> WHAT YOU WILL DO: Identify all lines of the data containing the string "Google" and copy them.

BEGIN

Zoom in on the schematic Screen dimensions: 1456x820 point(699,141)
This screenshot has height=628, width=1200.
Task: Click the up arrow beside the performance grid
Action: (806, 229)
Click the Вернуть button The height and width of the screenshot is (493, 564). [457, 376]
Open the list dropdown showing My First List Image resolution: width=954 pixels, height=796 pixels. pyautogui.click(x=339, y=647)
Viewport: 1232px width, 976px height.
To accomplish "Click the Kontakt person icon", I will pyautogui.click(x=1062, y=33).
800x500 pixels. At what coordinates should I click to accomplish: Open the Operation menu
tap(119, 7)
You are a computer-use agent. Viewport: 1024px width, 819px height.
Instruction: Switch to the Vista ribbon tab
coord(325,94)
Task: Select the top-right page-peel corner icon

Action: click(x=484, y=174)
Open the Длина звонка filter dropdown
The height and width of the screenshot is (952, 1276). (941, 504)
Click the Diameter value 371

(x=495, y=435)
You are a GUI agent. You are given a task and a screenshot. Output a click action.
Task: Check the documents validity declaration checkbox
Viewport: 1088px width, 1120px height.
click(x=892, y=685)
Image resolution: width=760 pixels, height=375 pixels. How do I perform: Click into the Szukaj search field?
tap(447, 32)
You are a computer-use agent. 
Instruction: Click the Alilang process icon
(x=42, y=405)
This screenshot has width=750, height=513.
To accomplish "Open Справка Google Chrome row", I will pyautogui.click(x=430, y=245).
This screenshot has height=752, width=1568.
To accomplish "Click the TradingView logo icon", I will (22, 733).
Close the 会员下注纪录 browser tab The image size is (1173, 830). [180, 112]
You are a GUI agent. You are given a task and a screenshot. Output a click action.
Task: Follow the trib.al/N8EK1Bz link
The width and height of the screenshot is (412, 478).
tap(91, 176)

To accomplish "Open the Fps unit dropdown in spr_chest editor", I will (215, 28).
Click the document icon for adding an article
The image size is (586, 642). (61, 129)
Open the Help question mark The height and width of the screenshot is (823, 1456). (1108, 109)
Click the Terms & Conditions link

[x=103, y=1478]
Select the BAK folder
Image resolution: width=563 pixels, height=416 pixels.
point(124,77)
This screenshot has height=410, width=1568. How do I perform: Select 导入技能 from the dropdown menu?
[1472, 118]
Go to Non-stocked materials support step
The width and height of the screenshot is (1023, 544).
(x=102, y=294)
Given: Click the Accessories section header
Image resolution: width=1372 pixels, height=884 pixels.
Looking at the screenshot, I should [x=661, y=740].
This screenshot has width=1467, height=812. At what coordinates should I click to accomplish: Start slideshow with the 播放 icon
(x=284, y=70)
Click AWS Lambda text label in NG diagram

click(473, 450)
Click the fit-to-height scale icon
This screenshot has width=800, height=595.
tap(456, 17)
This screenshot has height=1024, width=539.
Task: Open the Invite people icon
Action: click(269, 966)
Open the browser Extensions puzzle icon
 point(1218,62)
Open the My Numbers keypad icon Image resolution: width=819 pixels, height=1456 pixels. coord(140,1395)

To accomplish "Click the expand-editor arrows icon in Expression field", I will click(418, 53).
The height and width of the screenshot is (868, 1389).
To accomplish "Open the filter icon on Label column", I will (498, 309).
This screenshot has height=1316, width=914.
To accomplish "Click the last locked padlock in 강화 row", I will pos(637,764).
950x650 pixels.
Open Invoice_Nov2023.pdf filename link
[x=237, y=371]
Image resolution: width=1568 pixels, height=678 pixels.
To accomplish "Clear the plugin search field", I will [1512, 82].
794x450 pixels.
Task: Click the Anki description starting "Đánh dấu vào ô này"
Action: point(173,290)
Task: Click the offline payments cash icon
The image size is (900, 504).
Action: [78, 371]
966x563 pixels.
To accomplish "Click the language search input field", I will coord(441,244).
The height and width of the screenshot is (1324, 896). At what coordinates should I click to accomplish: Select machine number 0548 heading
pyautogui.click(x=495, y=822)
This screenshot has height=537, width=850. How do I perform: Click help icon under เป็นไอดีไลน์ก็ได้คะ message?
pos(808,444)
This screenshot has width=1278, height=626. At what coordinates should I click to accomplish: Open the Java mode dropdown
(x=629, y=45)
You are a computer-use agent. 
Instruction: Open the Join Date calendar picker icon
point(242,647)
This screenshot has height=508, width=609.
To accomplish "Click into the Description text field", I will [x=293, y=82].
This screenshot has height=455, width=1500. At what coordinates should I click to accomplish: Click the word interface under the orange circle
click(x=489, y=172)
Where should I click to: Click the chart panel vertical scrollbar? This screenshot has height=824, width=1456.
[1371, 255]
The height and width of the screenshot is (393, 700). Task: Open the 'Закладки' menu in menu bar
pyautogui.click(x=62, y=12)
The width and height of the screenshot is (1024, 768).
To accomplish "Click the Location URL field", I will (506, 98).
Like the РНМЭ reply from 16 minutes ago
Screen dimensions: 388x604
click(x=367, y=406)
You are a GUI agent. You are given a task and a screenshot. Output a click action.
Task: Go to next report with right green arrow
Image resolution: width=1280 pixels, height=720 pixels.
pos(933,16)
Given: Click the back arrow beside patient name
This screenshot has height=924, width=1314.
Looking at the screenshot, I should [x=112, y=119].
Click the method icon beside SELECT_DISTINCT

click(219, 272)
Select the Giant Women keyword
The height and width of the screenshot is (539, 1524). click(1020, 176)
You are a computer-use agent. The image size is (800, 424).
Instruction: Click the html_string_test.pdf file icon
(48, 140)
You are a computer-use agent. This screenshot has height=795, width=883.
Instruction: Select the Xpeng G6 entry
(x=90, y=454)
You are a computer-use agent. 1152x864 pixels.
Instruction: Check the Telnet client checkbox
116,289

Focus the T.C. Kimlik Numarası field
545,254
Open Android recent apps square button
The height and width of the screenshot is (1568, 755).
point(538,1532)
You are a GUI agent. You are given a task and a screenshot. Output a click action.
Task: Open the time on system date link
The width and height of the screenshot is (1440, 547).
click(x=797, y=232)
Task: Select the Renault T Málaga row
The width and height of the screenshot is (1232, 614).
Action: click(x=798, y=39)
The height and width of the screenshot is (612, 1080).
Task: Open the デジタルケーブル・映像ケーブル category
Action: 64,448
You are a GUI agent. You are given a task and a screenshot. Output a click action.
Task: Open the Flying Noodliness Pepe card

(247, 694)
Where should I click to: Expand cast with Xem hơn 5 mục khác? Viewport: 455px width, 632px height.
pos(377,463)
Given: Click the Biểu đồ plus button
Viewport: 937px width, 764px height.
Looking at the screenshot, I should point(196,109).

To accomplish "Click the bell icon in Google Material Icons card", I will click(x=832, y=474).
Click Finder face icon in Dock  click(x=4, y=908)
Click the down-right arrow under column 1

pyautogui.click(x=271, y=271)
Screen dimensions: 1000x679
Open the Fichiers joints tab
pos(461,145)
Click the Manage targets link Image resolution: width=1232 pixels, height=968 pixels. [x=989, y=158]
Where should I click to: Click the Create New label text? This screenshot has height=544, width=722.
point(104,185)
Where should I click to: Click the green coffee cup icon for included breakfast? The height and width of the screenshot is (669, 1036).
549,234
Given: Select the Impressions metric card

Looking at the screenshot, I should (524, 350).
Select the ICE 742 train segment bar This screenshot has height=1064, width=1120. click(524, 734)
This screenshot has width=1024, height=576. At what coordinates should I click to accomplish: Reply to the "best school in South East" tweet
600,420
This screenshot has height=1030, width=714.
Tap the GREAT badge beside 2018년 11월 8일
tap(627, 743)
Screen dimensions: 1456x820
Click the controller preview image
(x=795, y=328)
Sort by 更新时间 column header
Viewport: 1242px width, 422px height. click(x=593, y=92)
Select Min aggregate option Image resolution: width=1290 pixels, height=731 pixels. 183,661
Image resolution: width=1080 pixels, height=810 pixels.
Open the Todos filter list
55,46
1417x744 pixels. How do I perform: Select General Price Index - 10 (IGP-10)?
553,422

END

> RESPONSE TO THIS EXERCISE:
To accomplish "Open Справка Google Chrome row", I will pyautogui.click(x=430, y=245).
To accomplish "Click the bell icon in Google Material Icons card", I will click(x=832, y=474).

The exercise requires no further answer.